As manifestações estudantis contra o Projeto Cambridge fizeram parte dessa onda de protestos que varreram o país. A crença comum entre os estudantes do MIT e Harvard era que o Projeto Cambridge, e mais do que ele, a rede ARPA à qual estava vinculado, eram essencialmente uma frente para a CIA. Até alguns professores começaram a se interessar.92 A linguagem da proposta de Licklider – falar sobre propaganda e monitorar movimentos políticos – era tão direta e tão óbvia que não podia ser ignorada. Na proposta, ele confirmava o medo de estudantes e ativistas em relação a computadores e suas redes e deu-lhes um vislumbre de como os planejadores militares queriam usar essas tecnologias como ferramentas de vigilância e controle social.

Uma equipe de ativistas dos Estudantes para uma Sociedade Democrática produziu um livreto pequeno, mas informativo, que expunha a oposição do grupo à iniciativa: ‘Projeto Cambridge: Ciências Sociais para o Controle Social’. Foi vendido por um quarto de dólar. A capa apresentava uma série de cartões perfurados sendo alimentados em um computador que transformava “Militância Negra”, “Protesto de Estudantes”, “Greves” e “Lutas pelo Bem-Estar” em “Contrainsurgência”, “Pacificação do Gueto” e “Quebra de Greve”.93 A certa altura, os produtores do panfleto se reuniram na Technology Square, nos limites do campus do MIT. Eles obtiveram uma cópia da proposta do Projeto Cambridge de Lick e atearam fogo nela. Lick, sempre entusiasmado e confiante em sua capacidade de convencer as pessoas do seu modo de pensar, encontrou os estudantes que protestavam do lado de fora e tentou tranquilizá-los de que tudo estava bem – que esse projeto da ARPA não era uma iniciativa nefasta criada por espiões e generais. Mas os estudantes não enguliram.

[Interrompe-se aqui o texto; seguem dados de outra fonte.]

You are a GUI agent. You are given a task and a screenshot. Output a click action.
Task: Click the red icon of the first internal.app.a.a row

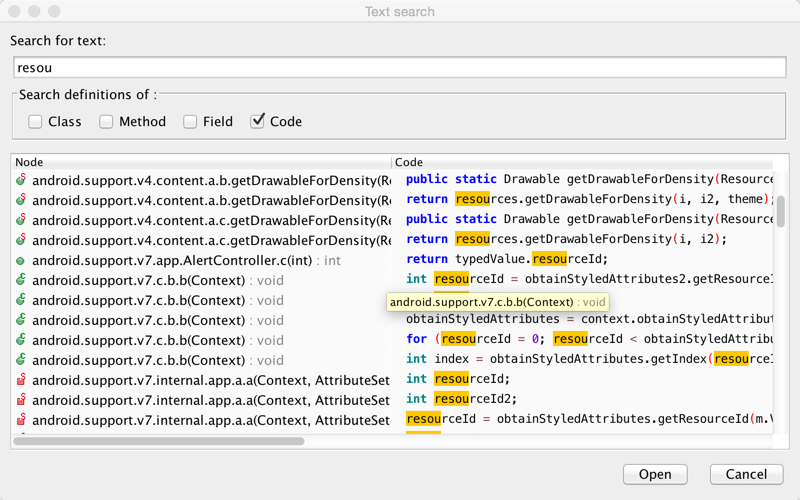click(x=21, y=380)
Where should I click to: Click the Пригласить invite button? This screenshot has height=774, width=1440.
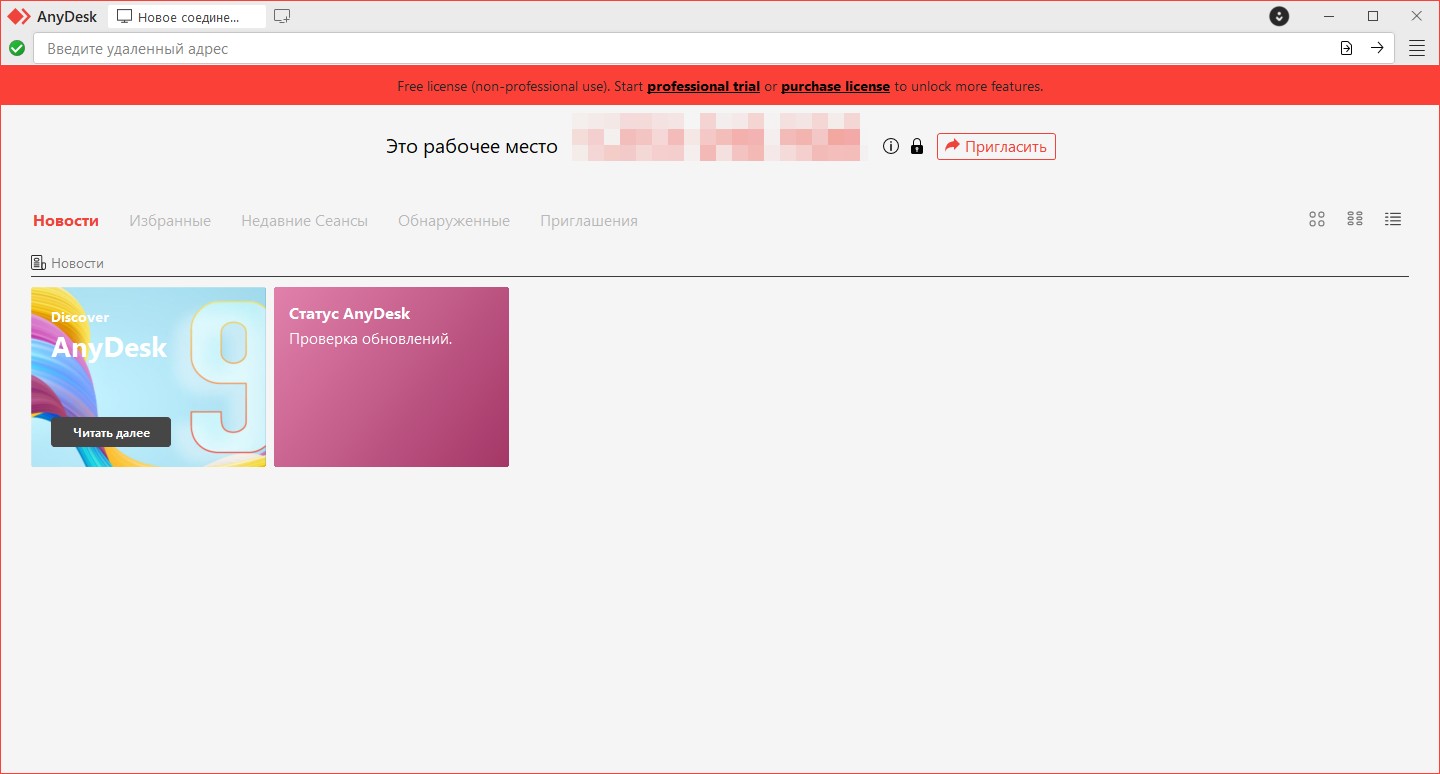[995, 147]
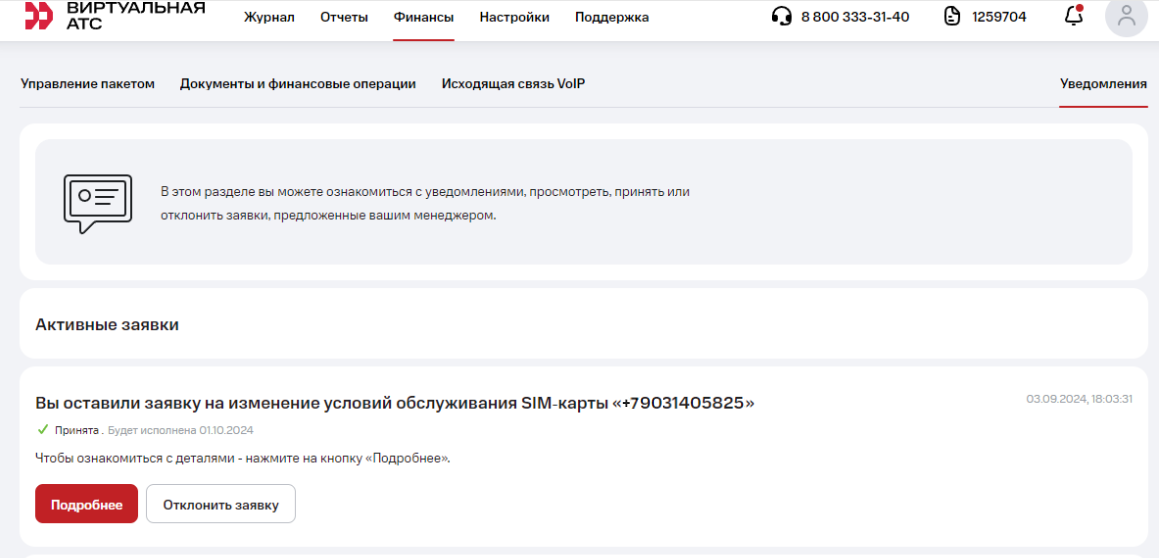
Task: Click the green checkmark next to Принята
Action: coord(42,430)
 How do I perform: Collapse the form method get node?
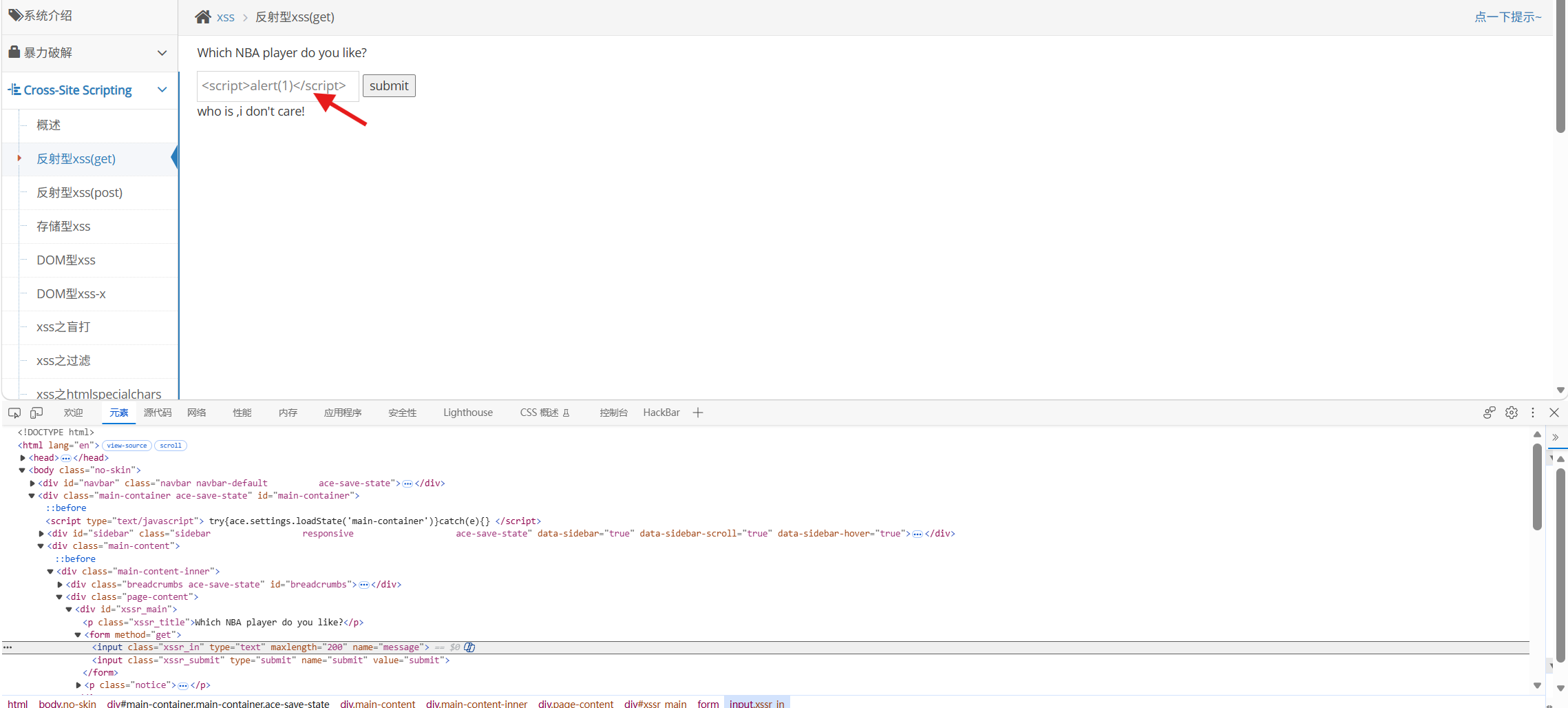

“O grupo era hostil”, disse Douwe Yntema, diretor do Projeto Cambridge, a M. Waldrop.94 “Mas ele [Licklider] estava bem de boa com isso. A certa altura, eles tinham uma cópia da proposta e tentaram atear fogo nela – sem muito sucesso. Então, depois de alguns minutos, Lick disse: ‘Olha, se você quiser queimar uma pilha de papel, não tente acendê-la de uma vez. Espalhe as páginas primeiro.’ Aí, ele mostrou a eles como fazer, e realmente queimou muito melhor!“

Mas os estudantes reunidos ali tinham um profundo entendimento das dimensões políticas e econômicas da pesquisa militar da ARPA, e não seriam dispensados como crianças bagunceiras da pré-escola. Eles persistiram. Lick tentou levar na esportiva, mas ficou desapontado.95 Não com o projeto, mas com os estudantes. Ele acreditava que os manifestantes não entendiam o projeto e interpretavam mal suas intenções e os laços militares. Por que os jovens não conseguiam entender que essa tecnologia era completamente neutra? Por que eles tinham que politizar tudo? Por que eles achavam que os EUA sempre eram inimigos e usariam a tecnologia para controle político? Ele viu a coisa toda como um sintoma da degradação da cultura jovem gringa.

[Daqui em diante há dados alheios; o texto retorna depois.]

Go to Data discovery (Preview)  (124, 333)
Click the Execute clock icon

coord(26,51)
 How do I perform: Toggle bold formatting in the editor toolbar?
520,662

As manifestações contra o Projeto Cambridge envolveram centenas de pessoas. Em última análise, eles fizeram parte do maior movimento antiguerra do MIT e de Harvard, que atraiu as principais luzes do movimento antiguerra, incluindo Howard Zinn. Noam Chomsky apareceu para criticar os acadêmicos, acusando-os de encobrir o imperialismo violento “investindo-o na aura da ciência”.96 Mas, no final, os protestos não tiveram muito efeito. O Projeto Cambridge prosseguiu conforme o planejado. As únicas mudanças foram que as novas propostas e discussões internas para financiamento omitiam referências claras a aplicações militares e ao estudo do comunismo e das sociedades do terceiro mundo, e os terceirizados do projeto simplesmente se referiam ao que estavam fazendo como “ciência comportamental”.

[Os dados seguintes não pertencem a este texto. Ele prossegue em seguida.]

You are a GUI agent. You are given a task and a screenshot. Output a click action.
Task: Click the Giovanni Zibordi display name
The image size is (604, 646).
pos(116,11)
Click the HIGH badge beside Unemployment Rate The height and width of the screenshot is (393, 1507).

Mas nos bastidores, a dimensão militar e de inteligência do projeto permaneceu em primeiro lugar. De fato, um guia secreto de 1973 encomendado pela ARPA para a Agência Central de Inteligência observou que, embora o Projeto Cambridge ainda fosse experimental, ele era “uma das ferramentas mais flexíveis” disponíveis para dados complexos e análises estatísticas existentes, e recomendava que os analistas de segurança internacional da CIA aprendem como usá-la.97

O Projeto Cambridge durou um total de cinco anos. Como o tempo provaria, os estudantes estavam certos em temê-lo.